Top of GIVEN INFORMATION

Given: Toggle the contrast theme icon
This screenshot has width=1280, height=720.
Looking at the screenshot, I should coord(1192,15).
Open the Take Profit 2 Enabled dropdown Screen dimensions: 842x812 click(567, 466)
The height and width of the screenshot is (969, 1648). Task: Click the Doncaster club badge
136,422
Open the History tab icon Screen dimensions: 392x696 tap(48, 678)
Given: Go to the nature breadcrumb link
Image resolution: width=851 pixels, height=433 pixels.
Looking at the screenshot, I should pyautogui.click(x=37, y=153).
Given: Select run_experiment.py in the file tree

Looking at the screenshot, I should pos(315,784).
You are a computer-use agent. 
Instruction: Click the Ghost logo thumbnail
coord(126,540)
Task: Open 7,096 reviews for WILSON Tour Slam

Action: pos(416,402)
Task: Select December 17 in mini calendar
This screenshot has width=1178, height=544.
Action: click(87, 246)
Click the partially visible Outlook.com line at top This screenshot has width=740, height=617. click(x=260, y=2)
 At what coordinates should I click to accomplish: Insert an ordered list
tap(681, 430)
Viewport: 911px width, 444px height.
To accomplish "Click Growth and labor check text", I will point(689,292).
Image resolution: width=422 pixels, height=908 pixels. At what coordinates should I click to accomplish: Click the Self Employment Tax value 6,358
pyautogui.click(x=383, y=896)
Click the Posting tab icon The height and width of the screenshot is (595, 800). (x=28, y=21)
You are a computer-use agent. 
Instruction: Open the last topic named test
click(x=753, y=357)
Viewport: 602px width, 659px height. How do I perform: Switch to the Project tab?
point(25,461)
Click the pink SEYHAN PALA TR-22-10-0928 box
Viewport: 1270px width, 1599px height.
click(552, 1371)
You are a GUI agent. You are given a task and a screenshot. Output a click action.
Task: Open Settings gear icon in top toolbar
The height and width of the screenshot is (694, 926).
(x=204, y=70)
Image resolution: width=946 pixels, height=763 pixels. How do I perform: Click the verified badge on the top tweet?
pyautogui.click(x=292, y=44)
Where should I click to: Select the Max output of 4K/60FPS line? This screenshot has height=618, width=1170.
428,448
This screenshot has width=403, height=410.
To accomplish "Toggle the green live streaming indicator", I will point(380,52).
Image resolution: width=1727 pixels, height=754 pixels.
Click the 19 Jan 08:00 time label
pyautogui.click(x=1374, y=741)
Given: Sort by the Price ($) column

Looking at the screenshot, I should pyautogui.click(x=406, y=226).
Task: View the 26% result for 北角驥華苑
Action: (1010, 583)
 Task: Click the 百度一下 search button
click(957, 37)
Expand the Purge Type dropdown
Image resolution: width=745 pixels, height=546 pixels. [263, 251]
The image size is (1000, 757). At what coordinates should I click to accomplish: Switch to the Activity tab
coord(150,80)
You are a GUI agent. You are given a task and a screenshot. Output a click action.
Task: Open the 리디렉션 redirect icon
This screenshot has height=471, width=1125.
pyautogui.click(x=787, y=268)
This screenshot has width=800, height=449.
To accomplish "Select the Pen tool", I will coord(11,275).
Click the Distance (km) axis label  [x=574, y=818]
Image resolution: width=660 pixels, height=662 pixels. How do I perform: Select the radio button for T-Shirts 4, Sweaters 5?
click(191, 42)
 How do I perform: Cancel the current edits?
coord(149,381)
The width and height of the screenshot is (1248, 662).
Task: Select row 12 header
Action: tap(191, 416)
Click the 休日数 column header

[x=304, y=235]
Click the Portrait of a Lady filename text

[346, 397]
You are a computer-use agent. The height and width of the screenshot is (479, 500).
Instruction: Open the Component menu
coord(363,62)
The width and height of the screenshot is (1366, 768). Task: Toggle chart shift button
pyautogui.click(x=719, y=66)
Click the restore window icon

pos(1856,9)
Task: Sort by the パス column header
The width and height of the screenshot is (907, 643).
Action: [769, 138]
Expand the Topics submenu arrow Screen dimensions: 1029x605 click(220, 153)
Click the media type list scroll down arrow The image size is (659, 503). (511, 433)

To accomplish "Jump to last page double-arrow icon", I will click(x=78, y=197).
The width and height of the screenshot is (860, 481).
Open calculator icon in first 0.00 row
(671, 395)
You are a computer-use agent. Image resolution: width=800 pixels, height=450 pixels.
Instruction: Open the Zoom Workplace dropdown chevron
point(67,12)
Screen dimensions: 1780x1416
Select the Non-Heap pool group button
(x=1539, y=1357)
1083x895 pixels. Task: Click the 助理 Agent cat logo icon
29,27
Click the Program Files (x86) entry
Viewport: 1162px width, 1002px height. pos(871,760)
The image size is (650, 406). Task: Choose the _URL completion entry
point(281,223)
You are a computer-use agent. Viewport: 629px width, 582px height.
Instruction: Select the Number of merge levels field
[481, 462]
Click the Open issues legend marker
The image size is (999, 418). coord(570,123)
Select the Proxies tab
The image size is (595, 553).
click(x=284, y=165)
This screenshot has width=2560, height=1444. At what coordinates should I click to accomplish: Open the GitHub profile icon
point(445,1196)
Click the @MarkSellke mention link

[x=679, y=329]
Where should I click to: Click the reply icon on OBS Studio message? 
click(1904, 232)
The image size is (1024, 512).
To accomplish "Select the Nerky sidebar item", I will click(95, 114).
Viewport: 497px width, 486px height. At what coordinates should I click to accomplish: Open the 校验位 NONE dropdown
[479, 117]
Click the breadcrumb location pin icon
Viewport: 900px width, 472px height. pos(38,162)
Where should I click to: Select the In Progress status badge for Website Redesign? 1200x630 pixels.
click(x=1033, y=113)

Bottom of GIVEN INFORMATION

Line by line, retype the whole listing exactly.

• YOUR RESPONSE:
Given: Toggle the contrast theme icon
This screenshot has width=1280, height=720.
Looking at the screenshot, I should coord(1192,15).
Open the Take Profit 2 Enabled dropdown Screen dimensions: 842x812 click(567, 466)
The height and width of the screenshot is (969, 1648). Task: Click the Doncaster club badge
136,422
Open the History tab icon Screen dimensions: 392x696 tap(48, 678)
Given: Go to the nature breadcrumb link
Image resolution: width=851 pixels, height=433 pixels.
Looking at the screenshot, I should pyautogui.click(x=37, y=153).
Given: Select run_experiment.py in the file tree

Looking at the screenshot, I should pos(315,784).
You are a computer-use agent. 
Instruction: Click the Ghost logo thumbnail
coord(126,540)
Task: Open 7,096 reviews for WILSON Tour Slam

Action: pos(416,402)
Task: Select December 17 in mini calendar
This screenshot has width=1178, height=544.
Action: click(87, 246)
Click the partially visible Outlook.com line at top This screenshot has width=740, height=617. click(x=260, y=2)
 At what coordinates should I click to accomplish: Insert an ordered list
tap(681, 430)
Viewport: 911px width, 444px height.
To accomplish "Click Growth and labor check text", I will point(689,292).
Image resolution: width=422 pixels, height=908 pixels. At what coordinates should I click to accomplish: Click the Self Employment Tax value 6,358
pyautogui.click(x=383, y=896)
Click the Posting tab icon The height and width of the screenshot is (595, 800). (x=28, y=21)
You are a computer-use agent. 
Instruction: Open the last topic named test
click(x=753, y=357)
Viewport: 602px width, 659px height. How do I perform: Switch to the Project tab?
point(25,461)
Click the pink SEYHAN PALA TR-22-10-0928 box
Viewport: 1270px width, 1599px height.
click(552, 1371)
You are a GUI agent. You are given a task and a screenshot. Output a click action.
Task: Open Settings gear icon in top toolbar
The height and width of the screenshot is (694, 926).
(x=204, y=70)
Image resolution: width=946 pixels, height=763 pixels. How do I perform: Click the verified badge on the top tweet?
pyautogui.click(x=292, y=44)
Where should I click to: Select the Max output of 4K/60FPS line? This screenshot has height=618, width=1170.
428,448
This screenshot has width=403, height=410.
To accomplish "Toggle the green live streaming indicator", I will point(380,52).
Image resolution: width=1727 pixels, height=754 pixels.
Click the 19 Jan 08:00 time label
pyautogui.click(x=1374, y=741)
Given: Sort by the Price ($) column

Looking at the screenshot, I should pyautogui.click(x=406, y=226).
Task: View the 26% result for 北角驥華苑
Action: (1010, 583)
 Task: Click the 百度一下 search button
click(957, 37)
Expand the Purge Type dropdown
Image resolution: width=745 pixels, height=546 pixels. [263, 251]
The image size is (1000, 757). At what coordinates should I click to accomplish: Switch to the Activity tab
coord(150,80)
You are a GUI agent. You are given a task and a screenshot. Output a click action.
Task: Open the 리디렉션 redirect icon
This screenshot has height=471, width=1125.
pyautogui.click(x=787, y=268)
This screenshot has width=800, height=449.
To accomplish "Select the Pen tool", I will coord(11,275).
Click the Distance (km) axis label  [x=574, y=818]
Image resolution: width=660 pixels, height=662 pixels. How do I perform: Select the radio button for T-Shirts 4, Sweaters 5?
click(191, 42)
 How do I perform: Cancel the current edits?
coord(149,381)
The width and height of the screenshot is (1248, 662).
Task: Select row 12 header
Action: tap(191, 416)
Click the 休日数 column header

[x=304, y=235]
Click the Portrait of a Lady filename text

[346, 397]
You are a computer-use agent. The height and width of the screenshot is (479, 500).
Instruction: Open the Component menu
coord(363,62)
The width and height of the screenshot is (1366, 768). Task: Toggle chart shift button
pyautogui.click(x=719, y=66)
Click the restore window icon

pos(1856,9)
Task: Sort by the パス column header
The width and height of the screenshot is (907, 643).
Action: [769, 138]
Expand the Topics submenu arrow Screen dimensions: 1029x605 click(220, 153)
Click the media type list scroll down arrow The image size is (659, 503). (511, 433)

To accomplish "Jump to last page double-arrow icon", I will click(x=78, y=197).
The width and height of the screenshot is (860, 481).
Open calculator icon in first 0.00 row
(671, 395)
You are a computer-use agent. Image resolution: width=800 pixels, height=450 pixels.
Instruction: Open the Zoom Workplace dropdown chevron
point(67,12)
Screen dimensions: 1780x1416
Select the Non-Heap pool group button
(x=1539, y=1357)
1083x895 pixels. Task: Click the 助理 Agent cat logo icon
29,27
Click the Program Files (x86) entry
Viewport: 1162px width, 1002px height. pos(871,760)
The image size is (650, 406). Task: Choose the _URL completion entry
point(281,223)
You are a computer-use agent. Viewport: 629px width, 582px height.
Instruction: Select the Number of merge levels field
[481, 462]
Click the Open issues legend marker
The image size is (999, 418). coord(570,123)
Select the Proxies tab
The image size is (595, 553).
click(x=284, y=165)
This screenshot has width=2560, height=1444. At what coordinates should I click to accomplish: Open the GitHub profile icon
point(445,1196)
Click the @MarkSellke mention link

[x=679, y=329]
Where should I click to: Click the reply icon on OBS Studio message? 
click(1904, 232)
The image size is (1024, 512).
To accomplish "Select the Nerky sidebar item", I will click(95, 114).
Viewport: 497px width, 486px height. At what coordinates should I click to accomplish: Open the 校验位 NONE dropdown
[479, 117]
Click the breadcrumb location pin icon
Viewport: 900px width, 472px height. pos(38,162)
Where should I click to: Select the In Progress status badge for Website Redesign? 1200x630 pixels.
click(x=1033, y=113)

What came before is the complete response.